▶ **REQUIREMENT**: Every line of the listing is to be printed again exactly.

▶ **MATERIAL FOR THIS EXERCISE**:
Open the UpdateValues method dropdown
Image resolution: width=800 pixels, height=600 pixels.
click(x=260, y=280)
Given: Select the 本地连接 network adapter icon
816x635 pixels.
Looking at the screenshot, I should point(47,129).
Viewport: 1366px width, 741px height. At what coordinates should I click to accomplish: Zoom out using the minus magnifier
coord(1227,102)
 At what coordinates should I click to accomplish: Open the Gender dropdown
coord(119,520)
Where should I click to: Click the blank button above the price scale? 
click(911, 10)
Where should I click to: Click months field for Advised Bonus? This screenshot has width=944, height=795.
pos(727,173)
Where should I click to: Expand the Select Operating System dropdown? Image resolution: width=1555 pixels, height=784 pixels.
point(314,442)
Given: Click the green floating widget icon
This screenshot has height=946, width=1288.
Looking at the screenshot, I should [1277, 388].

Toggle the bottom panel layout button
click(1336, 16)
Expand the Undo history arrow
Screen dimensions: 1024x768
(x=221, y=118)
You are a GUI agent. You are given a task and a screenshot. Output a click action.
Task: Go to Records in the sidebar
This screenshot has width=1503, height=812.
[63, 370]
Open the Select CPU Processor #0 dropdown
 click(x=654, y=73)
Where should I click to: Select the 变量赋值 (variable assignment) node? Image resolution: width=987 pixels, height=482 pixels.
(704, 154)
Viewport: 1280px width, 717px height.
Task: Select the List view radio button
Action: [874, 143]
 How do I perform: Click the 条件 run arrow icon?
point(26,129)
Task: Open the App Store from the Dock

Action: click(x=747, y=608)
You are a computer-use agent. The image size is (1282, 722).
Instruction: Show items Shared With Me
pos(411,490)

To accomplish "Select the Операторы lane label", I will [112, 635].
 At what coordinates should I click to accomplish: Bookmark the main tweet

▶ **WRITTEN SOLUTION**:
Open the UpdateValues method dropdown
Image resolution: width=800 pixels, height=600 pixels.
click(x=260, y=280)
Given: Select the 本地连接 network adapter icon
816x635 pixels.
Looking at the screenshot, I should point(47,129).
Viewport: 1366px width, 741px height. At what coordinates should I click to accomplish: Zoom out using the minus magnifier
coord(1227,102)
 At what coordinates should I click to accomplish: Open the Gender dropdown
coord(119,520)
Where should I click to: Click the blank button above the price scale? 
click(911, 10)
Where should I click to: Click months field for Advised Bonus? This screenshot has width=944, height=795.
pos(727,173)
Where should I click to: Expand the Select Operating System dropdown? Image resolution: width=1555 pixels, height=784 pixels.
point(314,442)
Given: Click the green floating widget icon
This screenshot has height=946, width=1288.
Looking at the screenshot, I should [1277, 388].

Toggle the bottom panel layout button
click(1336, 16)
Expand the Undo history arrow
Screen dimensions: 1024x768
(x=221, y=118)
You are a GUI agent. You are given a task and a screenshot. Output a click action.
Task: Go to Records in the sidebar
This screenshot has width=1503, height=812.
[63, 370]
Open the Select CPU Processor #0 dropdown
 click(x=654, y=73)
Where should I click to: Select the 变量赋值 (variable assignment) node? Image resolution: width=987 pixels, height=482 pixels.
(704, 154)
Viewport: 1280px width, 717px height.
Task: Select the List view radio button
Action: [874, 143]
 How do I perform: Click the 条件 run arrow icon?
point(26,129)
Task: Open the App Store from the Dock

Action: click(x=747, y=608)
You are a computer-use agent. The image size is (1282, 722).
Instruction: Show items Shared With Me
pos(411,490)

To accomplish "Select the Операторы lane label", I will [112, 635].
 At what coordinates should I click to accomplish: Bookmark the main tweet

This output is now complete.